NetOn CTF 2021 - RSA... no primEs, no problEm

Cryptography – 500 pts (2 solves) – Chall author: isHaacK

Given both the public key and the secret value phi(n) we can derive the private component. There is one catch though, we do not know the public exponent… but we can just try until we find the right value.


Another RSA challenge! But this time, the numbers are substantially bigger :c The challenge provided us with an encrypted flag, public component ‘n’ and phi(n).

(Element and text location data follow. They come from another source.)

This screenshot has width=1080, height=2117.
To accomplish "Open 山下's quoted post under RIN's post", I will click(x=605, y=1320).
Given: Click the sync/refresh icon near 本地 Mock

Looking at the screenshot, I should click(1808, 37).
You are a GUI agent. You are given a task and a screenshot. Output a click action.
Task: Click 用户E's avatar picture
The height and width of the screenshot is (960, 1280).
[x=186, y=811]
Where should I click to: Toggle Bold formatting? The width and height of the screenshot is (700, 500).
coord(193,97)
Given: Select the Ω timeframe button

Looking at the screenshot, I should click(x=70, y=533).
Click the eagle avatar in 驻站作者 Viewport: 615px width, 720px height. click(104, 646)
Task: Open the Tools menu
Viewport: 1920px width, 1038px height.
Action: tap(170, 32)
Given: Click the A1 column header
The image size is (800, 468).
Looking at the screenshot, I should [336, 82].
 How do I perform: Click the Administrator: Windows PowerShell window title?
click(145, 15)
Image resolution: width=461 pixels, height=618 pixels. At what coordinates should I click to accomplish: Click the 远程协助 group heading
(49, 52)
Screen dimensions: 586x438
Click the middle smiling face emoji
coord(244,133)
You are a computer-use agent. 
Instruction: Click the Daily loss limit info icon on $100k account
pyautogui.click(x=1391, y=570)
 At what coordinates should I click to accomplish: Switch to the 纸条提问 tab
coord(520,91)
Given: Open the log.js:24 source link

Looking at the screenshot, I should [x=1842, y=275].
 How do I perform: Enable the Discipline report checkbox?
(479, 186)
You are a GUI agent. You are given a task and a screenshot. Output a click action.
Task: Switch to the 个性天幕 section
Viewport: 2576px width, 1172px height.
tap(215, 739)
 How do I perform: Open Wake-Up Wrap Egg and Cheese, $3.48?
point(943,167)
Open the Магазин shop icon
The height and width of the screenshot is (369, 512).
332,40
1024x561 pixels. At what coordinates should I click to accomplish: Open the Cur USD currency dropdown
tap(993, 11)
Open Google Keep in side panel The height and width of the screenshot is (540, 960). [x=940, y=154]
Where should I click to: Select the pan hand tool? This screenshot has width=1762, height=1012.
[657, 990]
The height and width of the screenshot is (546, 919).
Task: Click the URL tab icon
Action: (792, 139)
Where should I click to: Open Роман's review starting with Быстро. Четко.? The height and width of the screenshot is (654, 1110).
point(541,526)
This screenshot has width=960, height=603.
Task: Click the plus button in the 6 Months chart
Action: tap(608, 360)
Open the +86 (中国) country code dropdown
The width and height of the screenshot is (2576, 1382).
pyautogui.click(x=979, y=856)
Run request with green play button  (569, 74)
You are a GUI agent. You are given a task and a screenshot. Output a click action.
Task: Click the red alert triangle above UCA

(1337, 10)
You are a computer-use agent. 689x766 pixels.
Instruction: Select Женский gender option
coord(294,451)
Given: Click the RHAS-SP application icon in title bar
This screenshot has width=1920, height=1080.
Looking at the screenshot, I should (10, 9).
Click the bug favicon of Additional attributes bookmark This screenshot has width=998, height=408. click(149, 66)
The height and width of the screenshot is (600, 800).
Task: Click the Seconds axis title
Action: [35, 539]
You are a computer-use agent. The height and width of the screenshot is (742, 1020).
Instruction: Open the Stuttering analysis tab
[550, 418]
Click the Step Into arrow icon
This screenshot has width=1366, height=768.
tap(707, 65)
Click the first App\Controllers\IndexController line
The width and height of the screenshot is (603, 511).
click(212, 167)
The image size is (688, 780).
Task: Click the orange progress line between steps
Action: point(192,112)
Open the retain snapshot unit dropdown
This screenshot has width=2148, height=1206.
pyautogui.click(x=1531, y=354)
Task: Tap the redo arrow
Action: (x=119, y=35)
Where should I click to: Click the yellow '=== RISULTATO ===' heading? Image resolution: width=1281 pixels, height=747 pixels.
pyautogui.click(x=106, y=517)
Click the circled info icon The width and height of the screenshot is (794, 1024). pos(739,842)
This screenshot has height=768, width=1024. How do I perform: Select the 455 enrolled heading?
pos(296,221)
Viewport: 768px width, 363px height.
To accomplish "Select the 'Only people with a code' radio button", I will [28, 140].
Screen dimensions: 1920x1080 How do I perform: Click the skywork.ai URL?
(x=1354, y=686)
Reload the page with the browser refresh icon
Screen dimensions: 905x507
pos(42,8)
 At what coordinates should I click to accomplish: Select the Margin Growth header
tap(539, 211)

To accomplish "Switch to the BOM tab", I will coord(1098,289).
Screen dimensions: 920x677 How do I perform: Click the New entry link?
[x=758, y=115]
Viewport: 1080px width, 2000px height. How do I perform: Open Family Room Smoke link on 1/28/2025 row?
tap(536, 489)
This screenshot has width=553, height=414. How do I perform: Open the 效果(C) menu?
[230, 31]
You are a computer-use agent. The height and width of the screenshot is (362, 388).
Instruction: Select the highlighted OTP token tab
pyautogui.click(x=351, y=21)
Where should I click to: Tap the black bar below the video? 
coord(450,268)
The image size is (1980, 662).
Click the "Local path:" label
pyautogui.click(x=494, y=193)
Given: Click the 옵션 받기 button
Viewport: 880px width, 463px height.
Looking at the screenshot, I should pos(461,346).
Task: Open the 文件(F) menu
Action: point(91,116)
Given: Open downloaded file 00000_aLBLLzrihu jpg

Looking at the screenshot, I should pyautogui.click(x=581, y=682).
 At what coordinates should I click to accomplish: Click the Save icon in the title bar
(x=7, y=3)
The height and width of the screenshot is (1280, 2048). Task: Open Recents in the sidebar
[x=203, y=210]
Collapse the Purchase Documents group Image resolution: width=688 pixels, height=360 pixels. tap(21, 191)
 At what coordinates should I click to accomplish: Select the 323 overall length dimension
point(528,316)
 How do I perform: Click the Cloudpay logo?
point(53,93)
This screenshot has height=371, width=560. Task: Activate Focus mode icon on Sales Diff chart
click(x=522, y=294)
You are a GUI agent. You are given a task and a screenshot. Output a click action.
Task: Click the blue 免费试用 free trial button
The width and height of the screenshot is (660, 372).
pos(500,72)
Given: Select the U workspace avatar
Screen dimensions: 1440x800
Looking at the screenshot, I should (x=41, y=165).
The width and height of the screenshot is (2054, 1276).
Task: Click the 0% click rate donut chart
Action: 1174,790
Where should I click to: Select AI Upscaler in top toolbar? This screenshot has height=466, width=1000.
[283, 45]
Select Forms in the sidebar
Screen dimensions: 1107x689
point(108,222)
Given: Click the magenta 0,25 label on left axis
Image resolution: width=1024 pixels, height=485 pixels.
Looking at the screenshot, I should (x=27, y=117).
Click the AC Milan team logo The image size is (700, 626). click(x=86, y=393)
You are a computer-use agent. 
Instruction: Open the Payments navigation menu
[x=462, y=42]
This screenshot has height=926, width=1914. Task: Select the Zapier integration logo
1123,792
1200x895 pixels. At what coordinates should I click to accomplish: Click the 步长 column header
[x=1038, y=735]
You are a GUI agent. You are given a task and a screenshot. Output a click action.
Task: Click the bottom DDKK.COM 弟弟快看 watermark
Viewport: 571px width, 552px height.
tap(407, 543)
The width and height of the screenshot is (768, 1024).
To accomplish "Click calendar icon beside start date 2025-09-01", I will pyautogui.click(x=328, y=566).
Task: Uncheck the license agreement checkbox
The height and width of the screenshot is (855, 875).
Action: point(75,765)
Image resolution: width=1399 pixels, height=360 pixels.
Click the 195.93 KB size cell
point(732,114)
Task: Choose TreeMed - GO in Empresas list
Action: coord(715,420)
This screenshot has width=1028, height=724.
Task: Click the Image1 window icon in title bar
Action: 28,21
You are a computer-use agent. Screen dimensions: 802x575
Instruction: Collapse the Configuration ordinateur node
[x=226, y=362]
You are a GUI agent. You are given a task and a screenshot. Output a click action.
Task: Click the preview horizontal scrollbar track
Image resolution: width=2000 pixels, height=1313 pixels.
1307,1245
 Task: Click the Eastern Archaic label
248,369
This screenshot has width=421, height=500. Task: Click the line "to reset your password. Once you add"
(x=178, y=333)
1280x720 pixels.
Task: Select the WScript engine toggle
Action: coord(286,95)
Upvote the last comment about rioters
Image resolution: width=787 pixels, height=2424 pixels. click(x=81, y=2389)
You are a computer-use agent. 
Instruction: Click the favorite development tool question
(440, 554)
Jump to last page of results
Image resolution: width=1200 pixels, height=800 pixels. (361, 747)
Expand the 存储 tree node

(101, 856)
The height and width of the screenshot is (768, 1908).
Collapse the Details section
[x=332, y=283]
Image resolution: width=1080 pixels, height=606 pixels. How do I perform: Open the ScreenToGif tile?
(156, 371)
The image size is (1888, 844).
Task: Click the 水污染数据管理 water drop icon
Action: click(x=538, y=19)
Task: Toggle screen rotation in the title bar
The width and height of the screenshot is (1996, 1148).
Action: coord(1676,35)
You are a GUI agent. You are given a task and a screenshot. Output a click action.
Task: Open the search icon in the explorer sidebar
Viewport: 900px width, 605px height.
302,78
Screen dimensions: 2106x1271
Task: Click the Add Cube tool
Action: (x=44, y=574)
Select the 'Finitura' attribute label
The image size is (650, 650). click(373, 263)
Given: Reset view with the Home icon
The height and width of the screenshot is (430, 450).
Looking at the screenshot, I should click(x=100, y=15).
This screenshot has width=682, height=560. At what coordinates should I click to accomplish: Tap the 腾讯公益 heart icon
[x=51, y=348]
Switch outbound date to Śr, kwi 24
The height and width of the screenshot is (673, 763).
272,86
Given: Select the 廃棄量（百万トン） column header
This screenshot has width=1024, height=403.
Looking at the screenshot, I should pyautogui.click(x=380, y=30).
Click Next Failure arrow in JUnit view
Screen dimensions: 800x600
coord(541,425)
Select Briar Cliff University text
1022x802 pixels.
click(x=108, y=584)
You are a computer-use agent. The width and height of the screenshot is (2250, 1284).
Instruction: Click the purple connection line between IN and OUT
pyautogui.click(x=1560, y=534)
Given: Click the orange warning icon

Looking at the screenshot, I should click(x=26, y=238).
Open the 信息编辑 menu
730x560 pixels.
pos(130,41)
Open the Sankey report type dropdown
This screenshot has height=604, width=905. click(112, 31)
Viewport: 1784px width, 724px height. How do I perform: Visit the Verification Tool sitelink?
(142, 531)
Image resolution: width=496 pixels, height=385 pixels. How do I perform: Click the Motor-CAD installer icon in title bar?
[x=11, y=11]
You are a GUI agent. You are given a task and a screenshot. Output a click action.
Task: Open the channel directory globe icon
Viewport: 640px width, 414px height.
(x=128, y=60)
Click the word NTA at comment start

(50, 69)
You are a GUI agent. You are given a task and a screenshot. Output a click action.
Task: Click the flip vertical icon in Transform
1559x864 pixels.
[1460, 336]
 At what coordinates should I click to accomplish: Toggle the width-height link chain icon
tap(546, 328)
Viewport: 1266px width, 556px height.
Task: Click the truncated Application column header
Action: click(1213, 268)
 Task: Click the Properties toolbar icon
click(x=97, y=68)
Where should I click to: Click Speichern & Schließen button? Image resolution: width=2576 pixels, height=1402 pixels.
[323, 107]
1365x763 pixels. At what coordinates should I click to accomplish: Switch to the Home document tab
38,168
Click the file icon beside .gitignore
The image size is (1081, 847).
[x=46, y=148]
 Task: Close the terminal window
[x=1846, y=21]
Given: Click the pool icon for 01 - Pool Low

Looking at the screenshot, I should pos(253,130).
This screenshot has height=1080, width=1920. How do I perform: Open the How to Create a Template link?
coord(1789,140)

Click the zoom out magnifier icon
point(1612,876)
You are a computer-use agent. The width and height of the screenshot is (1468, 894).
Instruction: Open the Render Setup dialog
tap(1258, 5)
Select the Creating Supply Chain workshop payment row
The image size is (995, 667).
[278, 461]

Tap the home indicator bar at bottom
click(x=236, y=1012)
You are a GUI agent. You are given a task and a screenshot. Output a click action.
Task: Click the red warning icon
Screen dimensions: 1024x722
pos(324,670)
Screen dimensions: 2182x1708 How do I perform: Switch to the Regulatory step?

ciphertext = 4803486620985796010075216068877609455871383897640323954843756796800173149437251687733347664192572117005126499615124844328373675595265268457208063073063362666296732488986704487923437514493478565848183238995971938189096941670496102571815095353480403637698691345512049769785098395967252710672386044217321956851169565136849198146328368935680111095304534054866044961612091553409953330964655033765906224029250112390318273915843693588625005937293557999267431911756800430138791635421069977

n = 14243345730631857177062718957286458295344875661901393577745661535671731182469817848719170841079560124200634261984946297612967896241817034756539493737449488275719622652895734552547316101216424483474862911698249829751472886166538635034783417821365701447757997511751589750140515711946334390780520161779493842518544535120769290658501358009251342540552113786916173497963072314840842823842101868020523794699586378835932131301349396908327821519900075538365718554522120543219846421981750367

phi(n) = 14243345730631857177062718957286458295344875661901393577745661535671731182469817848719170841079560124200634261984946297612967896241817034756539493737449488275719622652895734552547316101216424483474862911698249829751472886166538635034783417813763312676513662599184910888148679300475389478079315732593163367616609472566305826936916314217502538829723285645468007039496239828709581450294608647853663479553932636891934128772821535614594114832137463330741228691150099997156720502848674840


Note that this time, ‘n’ is too large for us to factorise it. Even factordb cannot help us here. However, we are given a phi(n)… which we can use to derive the private component ‘d’ using d = ~e mod phi(n). There is one catch though, we do not know ‘e’… Luckily, for computational reasons, ‘e’ is usually not too big and we know it must be a coprime of phi(n), so we can use our previously used Euler inverse function. Now we just brute-force our way by incrementing a test value for ‘e’ and checking whether or not the output makes sense :). To do this, I used some Python again (I left out the flag, n, phi_n and eulinv() definitions)

itere = 3 # trial 'e'
while itere < int(1e6):
    # Euler inverse (see previous RSA challenge)
    d = eulinv(itere,phi_n)
    # If d returned an actual value (i.e. e is a coprime)
    if not d is None:
        # Set RSA components
        e = itere
        d = eulinv(e, phi_n)
        # Get message
        mint = pow(flag,d,n)
        mbit = bin(mint)[2:];
        while len(mbit)%8 != 0:
            mbit = '0' + mbit
        m = [int(mbit[i:i+8],2) for i in range(0,len(mbit),8)]
        # Check whether all message characters are within common ASCII range
        if (min(m) >= 33) & (max(m) <= 125):
            flag = ''.join([chr(i) for i in m])
            print(e, flag)
    # Increment 'e'
    itere += 1

After a few seconds of thinking, it finds our flag at an ‘e’ value of 15049!